Small store owners to still sell cigarettes

DAVAO. Most sari-sari store owners in Davao City said they will remain selling cigarettes even if the price gets higher with the proposed sin tax bill on Tobacco. (Photo by Mark Perandos)
DAVAO. Most sari-sari store owners in Davao City said they will remain selling cigarettes even if the price gets higher with the proposed sin tax bill on Tobacco. (Photo by Mark Perandos)

DESPITE the passing of a bill that seeks higher excise taxes on tobacco products, some Dabawenyo sari-sari store owners said they will continue selling as customers’ demand remain high for cigarettes.

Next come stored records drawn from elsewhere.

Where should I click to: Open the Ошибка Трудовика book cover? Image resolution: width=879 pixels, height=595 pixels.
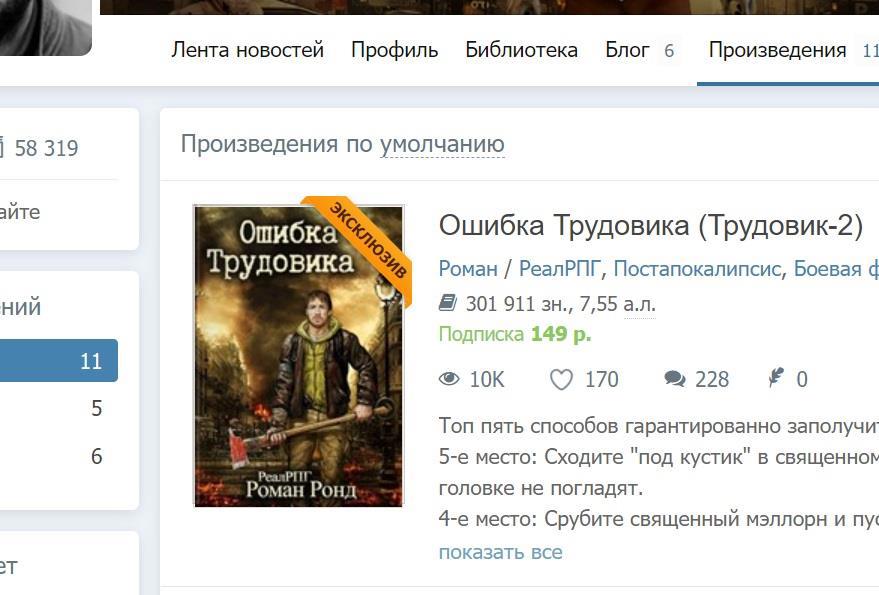298,356
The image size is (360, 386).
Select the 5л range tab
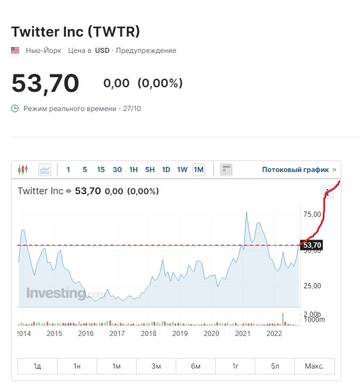[x=275, y=366]
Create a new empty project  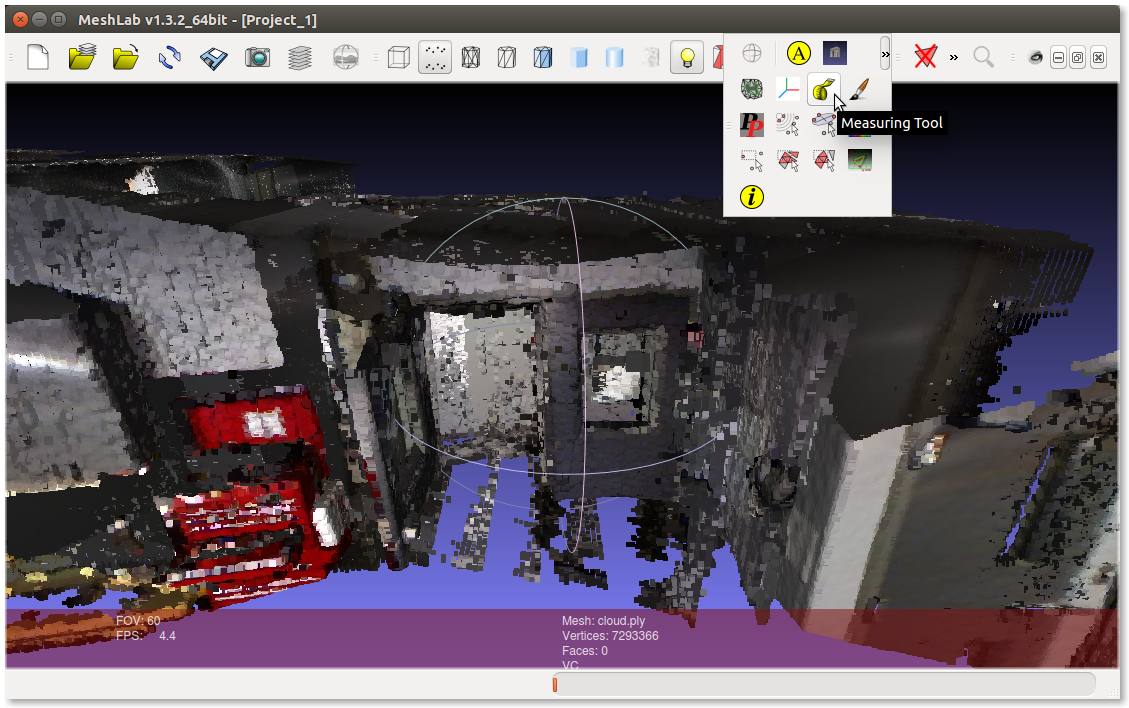(37, 57)
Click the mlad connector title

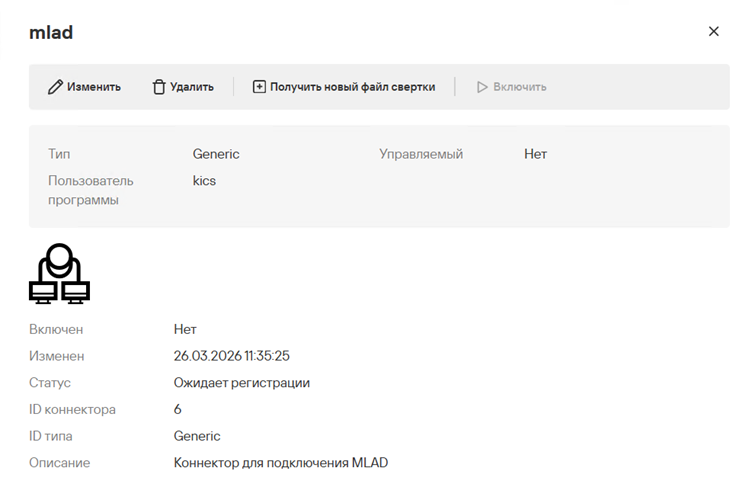point(51,32)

A store owner for 10 years in Barangay Tibungco, Davao City, Neneng Aparece, told SunStar Davao Wednesday, June 5, that among her best-selling products is the cigarette.

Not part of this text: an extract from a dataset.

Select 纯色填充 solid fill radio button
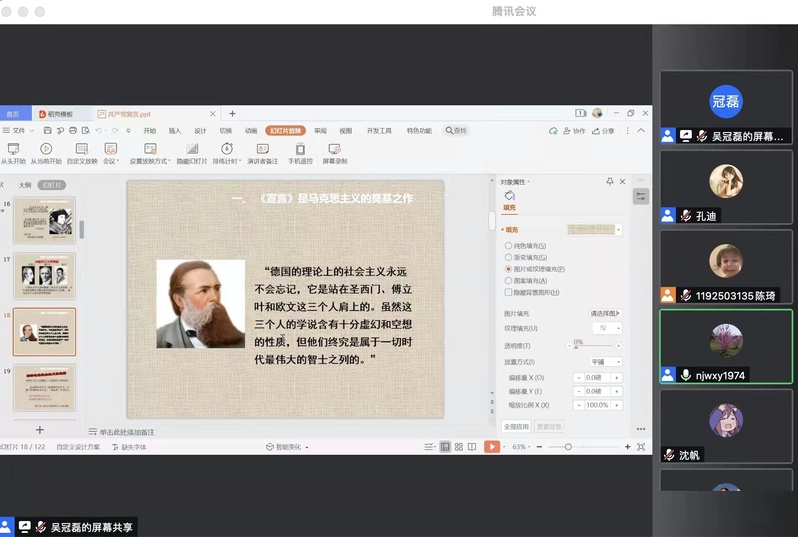This screenshot has width=798, height=537. [509, 245]
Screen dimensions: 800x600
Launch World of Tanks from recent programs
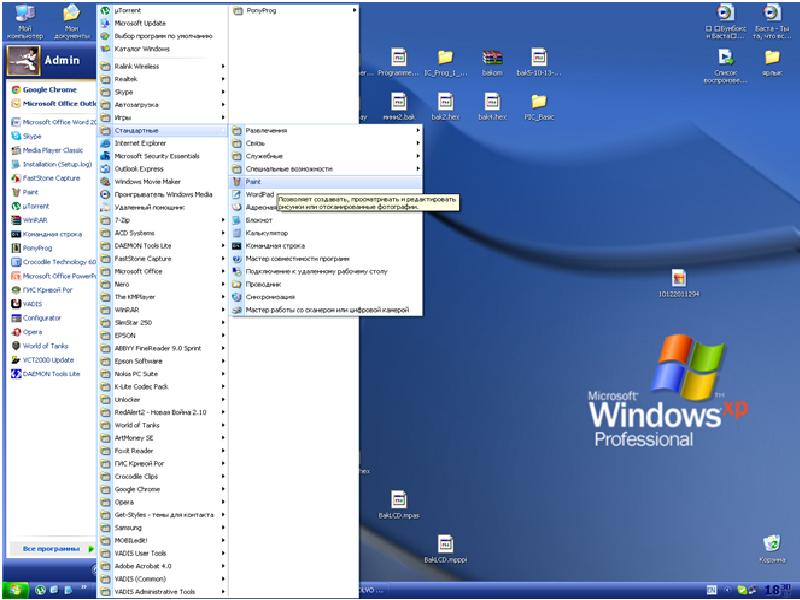pyautogui.click(x=43, y=346)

“Mupalit og mubaligya lang gihapon ko og sigarilyo kay daghan man og mangita. Ana pa sila, bisag unsa pa na kamahal, mupalit gyud sila og muundang lang sila og wa nay mamaligya gyud. (I will still buy and sell cigarettes since many are looking for it. Customers told me that they will still buy regardless of price and they will just stop when no one is selling anymore),” she said.

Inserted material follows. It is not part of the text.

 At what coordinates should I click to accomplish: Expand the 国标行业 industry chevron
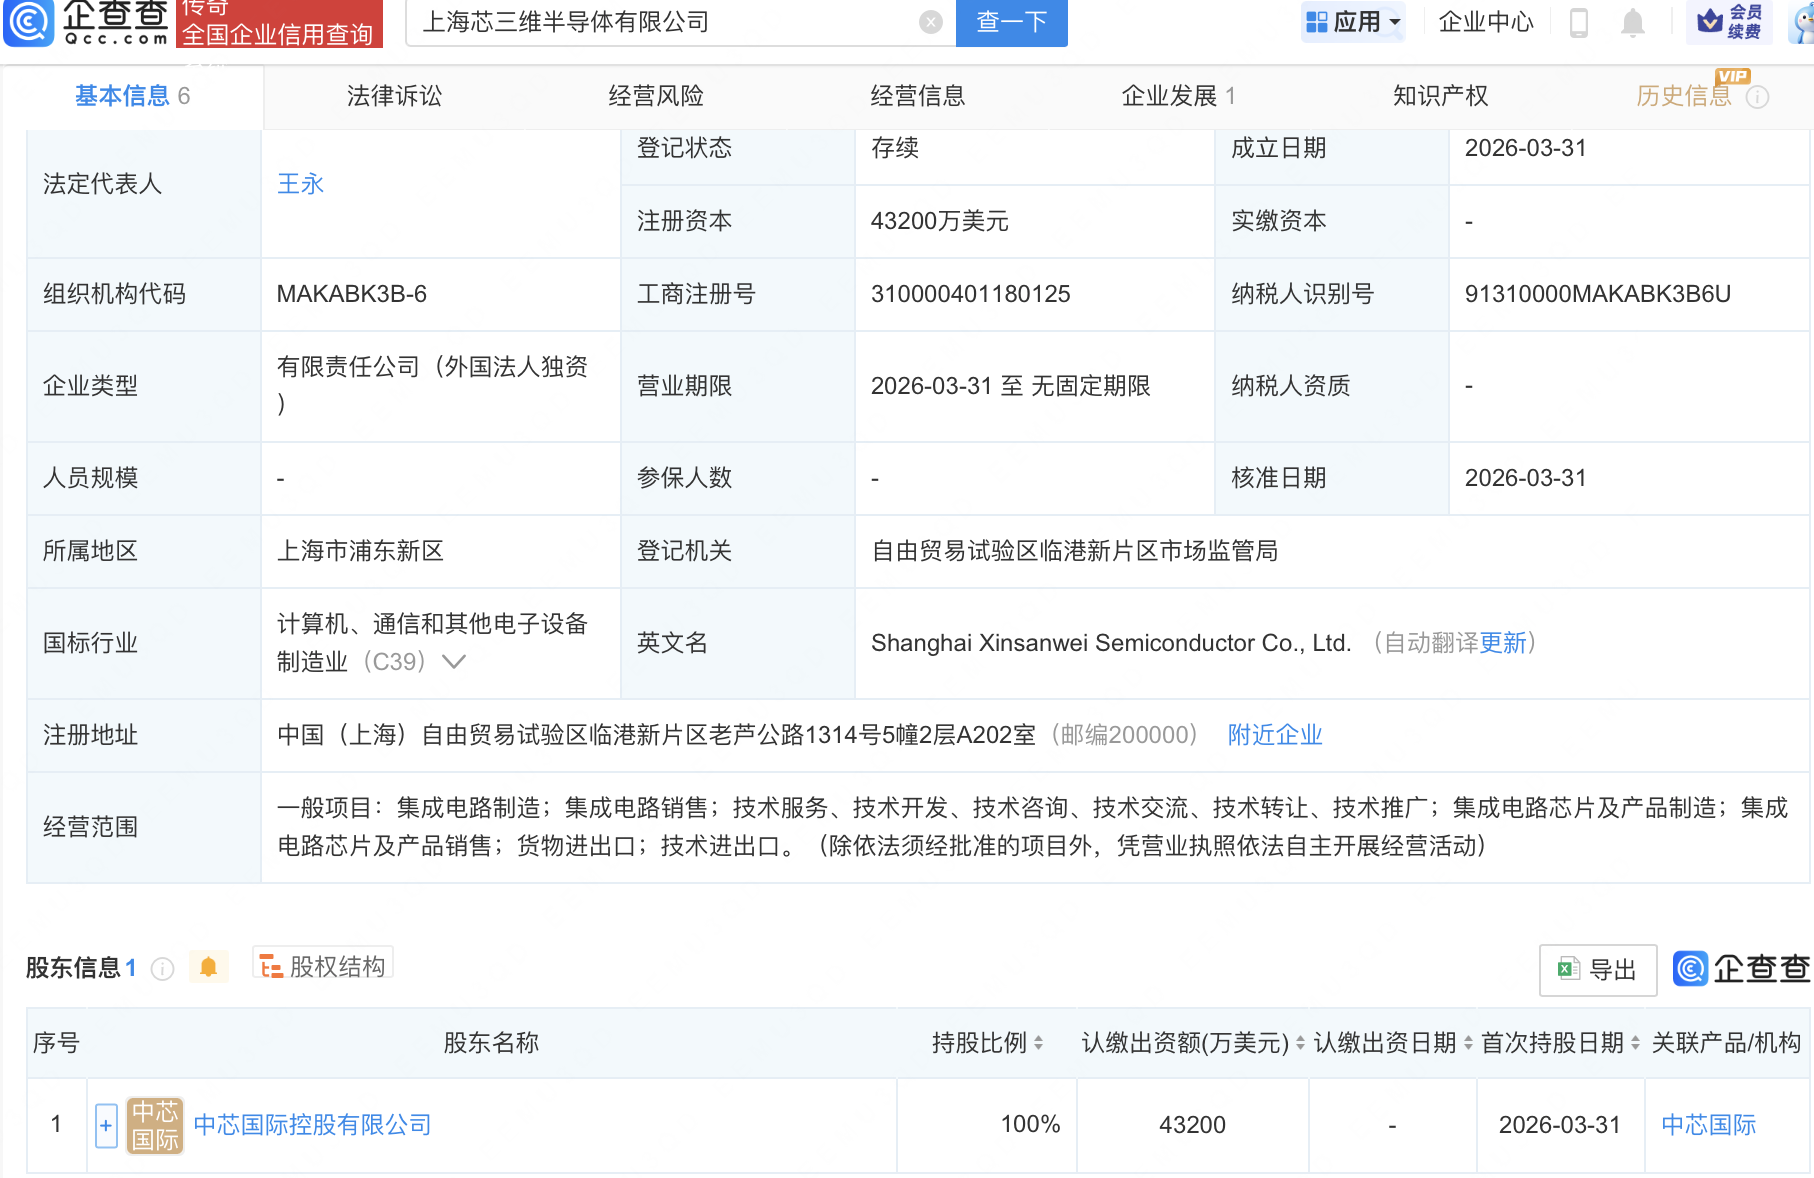(454, 662)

Another store owner in Barangay Isla Verde, Elsa Lofranco, 79, said she will not stop selling something that most customers are buying like cigarettes even if the government will approve its sin tax bill causing a higher price.

On Monday, June 3, the senate approved on third and final reading Senate Bill 2233, bill that seeks to increase excise taxes on tobacco products to P60 by 2023. The measure was deemed urgent by President Rodrigo Duterte.

The proposed increase tobacco excise tax is P45 per pack in January 2020 from P37.50 currently; to P50 in January 2021; to P55 in January 2022 and to P60 in January 2023 and then by five percent every year thereafter.

Meanwhile, 51-year-old store owner Alma Salazar in Tibungco expressed her doubts in continually selling cigarettes if prices would be as high as P45 in 2020.

“Sa karon, daghan gihapon og nagapamalit bisag mahal ang sigarilyo kay bisyo mana nila. Pero kung muabot na og mahal na gyud kaayo, basin di nako mangompra ana kay basin malugi palang ko (For now, customers are still buying cigarettes even if it is costly. But if it will become more expensive, I might not buy it anymore because I might lose money from it),” she said.

Some smokers, however, said that if it will be fully implemented, they will have to limit consumption.

“I will not buy pack anymore. One stick a day will do if it gets too expensive,” Davao film production assistant Ryle Bryan Equia said.

“I will still buy but will have to limit it to five sticks a day and maybe it is time to start trying to quit,” marketing assistant Paul Eumer Bioco said.

Committee on Health chair Councilor Mary Joselle Villafuerte said the passage of the proposed law will benefit the Filipinos especially as additional fund for the implementation of the Universal Healthcare Act.